OP has already said that her parents don't accept a couple of hours. She has said:

'It’s hard to explain, but it’s never just a few hours. By coming over for Sunday lunch they mean coming over at 10 and leaving at 4.'

But OP is absolutely in control of how long they stay when they visit her, and how long she stays when she visits them. She doesn't HAVE to stay as long as they expect.

It might take them a bit of getting used to, but it's entirely in OP 's hands. She just needs to be welcoming but direct. She's made it clear that her weekends are busy, so "we'll be shopping until 12, and meeting John and Jane at 3, but it'd be lovely to see you for lunch in between" or "were going to be passing you tomorrow afternoon on the way to.... Are you around if we pop in for a coffee?"
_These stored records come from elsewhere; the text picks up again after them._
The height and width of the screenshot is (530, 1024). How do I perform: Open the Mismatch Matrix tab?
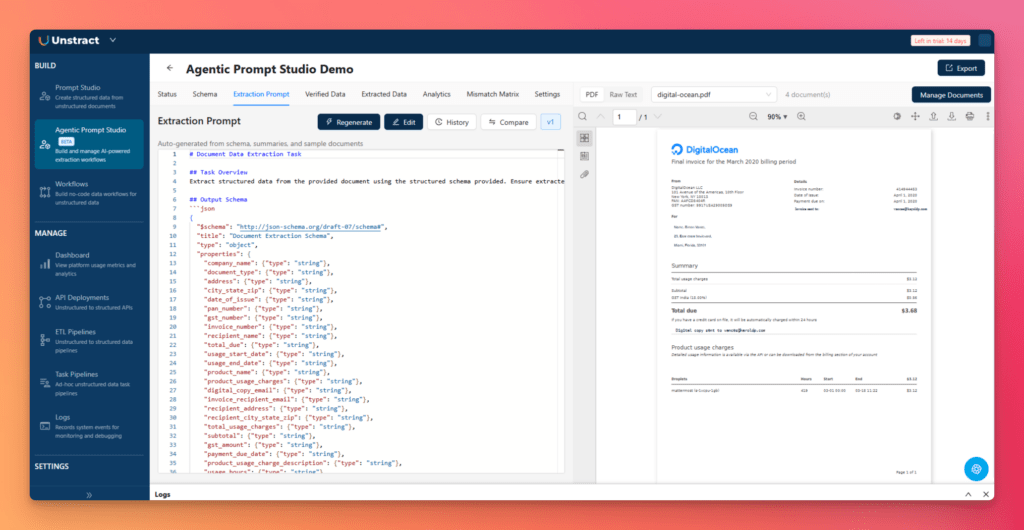[493, 94]
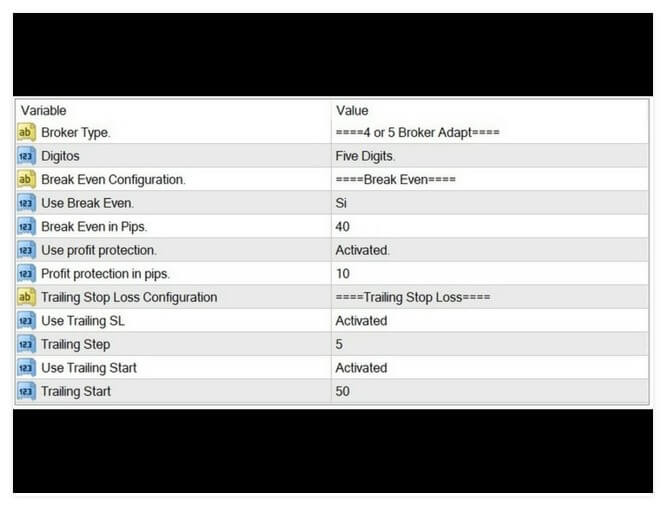The width and height of the screenshot is (666, 506).
Task: Select the icon beside Use profit protection
Action: coord(26,250)
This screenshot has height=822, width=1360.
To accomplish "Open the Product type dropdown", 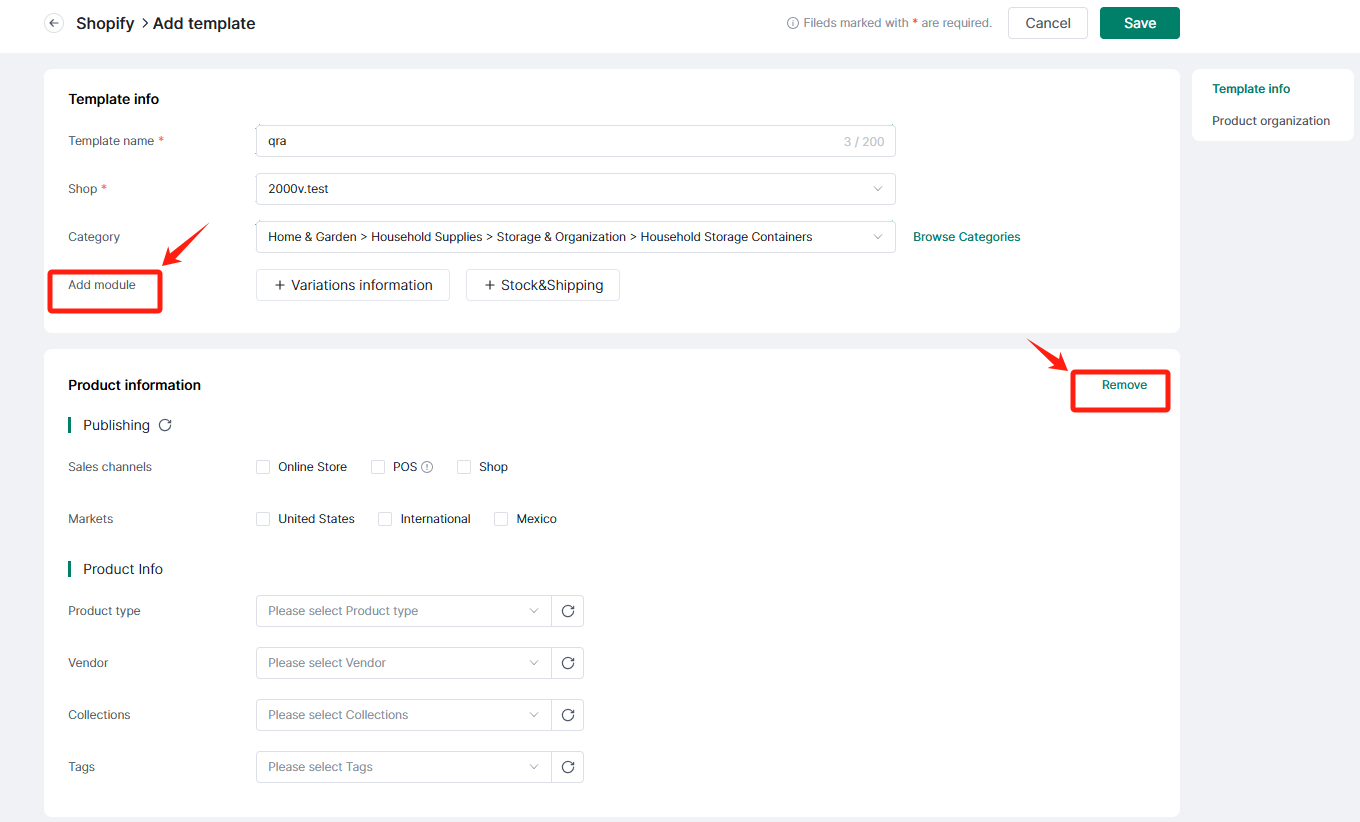I will [x=403, y=611].
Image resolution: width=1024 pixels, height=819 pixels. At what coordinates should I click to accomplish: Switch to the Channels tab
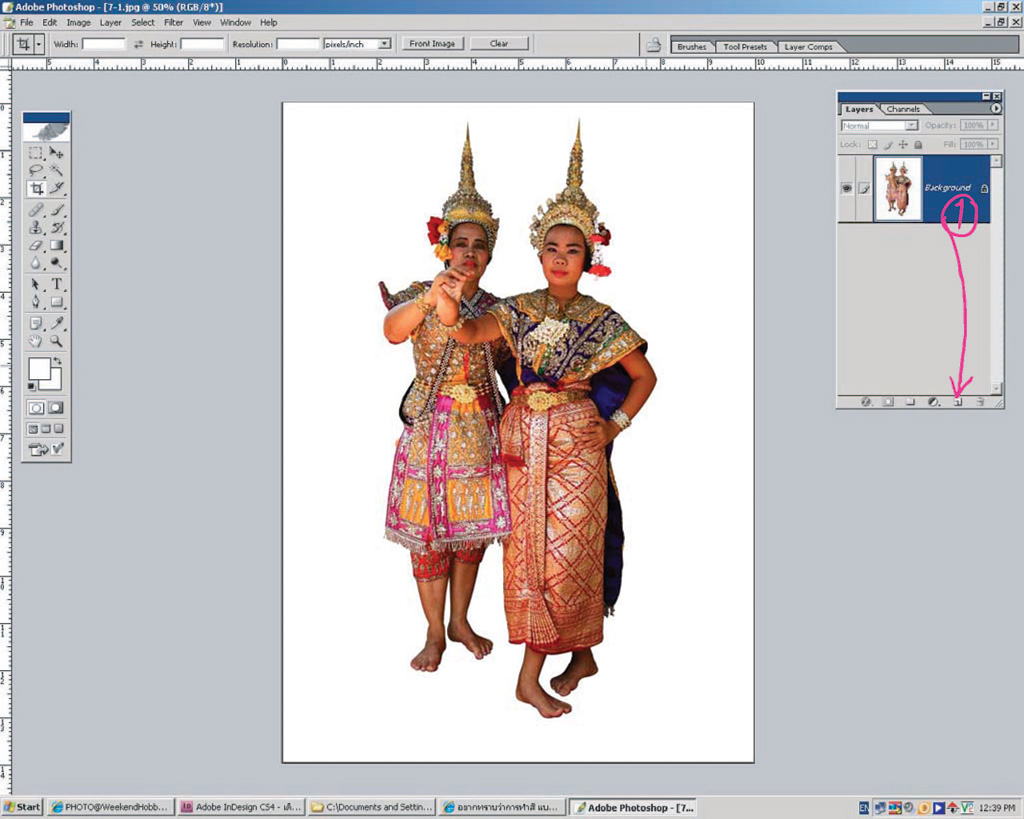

saraclara · 05/07/2025 23:15

Trishthedish · 05/07/2025 21:08

OP is not saying that. The demands on parents these days are huge and trying to fit everything in does mean that weekends are very precious. With young children you have to wake them in the morning to get them to nursery and then get yourself to work, do a full days work, rush to nursery to collect them, get home feed, play, bath, bed. Then feed adults do chores rinse and repeat. Come Friday two days to really spend t8me together as a couple and as parents is very precious.

Yes, but the vast majority with reasonably local parents seem to manage to keep the wider family relationships going. My DD and son in law work too, and I'm very aware that they have friends to see and things to do at the weekend, but they still manage to find time to connect at some point most weeks. Even if it's just a coffee when we're both out.

Anxioustealady · 06/07/2025 01:16

saraclara · 05/07/2025 23:11

But OP is absolutely in control of how long they stay when they visit her, and how long she stays when she visits them. She doesn't HAVE to stay as long as they expect.

It might take them a bit of getting used to, but it's entirely in OP 's hands. She just needs to be welcoming but direct. She's made it clear that her weekends are busy, so "we'll be shopping until 12, and meeting John and Jane at 3, but it'd be lovely to see you for lunch in between" or "were going to be passing you tomorrow afternoon on the way to.... Are you around if we pop in for a coffee?"

What if they don't have plans with people before or after, they just want time to themselves, should they tell the truth? Some people would be offended by that

oggie679 · 06/07/2025 02:52

So what exactly do you want from her as it doesn't sound like you can make up your mind. You can't have your cake and eat it too.

dottiedodah · 06/07/2025 03:32

I think as time goes by that you may be grateful for a weekend away. Or a night out.you seem very precious about your family time.maybe once in 2 or 3 weeks or just all meeting up together maybe. It s important not to become too insular.grandparents can bring a lot to the caring o f DC..
.

DesperateforSunshine · 06/07/2025 04:11

HookedOnAusten · 04/07/2025 16:33

She and my dad retired in their fifties and are both fit and well and enjoying retirement. The reason they don’t want to do regular childcare is they don’t want to be tied down and go on holiday. Which is fine but means a different relationship with the grandchild than her friend who spends a full day with him once a week.

Obviously (!) this answers the question - and if they don't understand that then they're a bit simple - I know thats not very PC but its late and the only way I can think of explaining it.

2cleverlovingchildren · 06/07/2025 05:48

What about FaceTime? We get around not seeing as frequent by doing thirty mins to an hours FaceTime each Sunday with each set of gp so they can share there week and see gc. They then see the gc playing (used to be banking or toddling).

as said earlier - I agree with what you’re doing. Just trying to help with a solution.

BusWankers · 06/07/2025 06:17

Anxioustealady · 06/07/2025 01:16

What if they don't have plans with people before or after, they just want time to themselves, should they tell the truth? Some people would be offended by that

So let them be offended 🤷

Thedevilhasfinallycaughtupwithhim · 06/07/2025 07:26

It sounds like she wants your son to perform doting grandson as well as her friend’s but isn’t interested in actually having a relationship with him.

YANBU

2cleverlovingchildren · 06/07/2025 08:14

Should have said babbling not banking.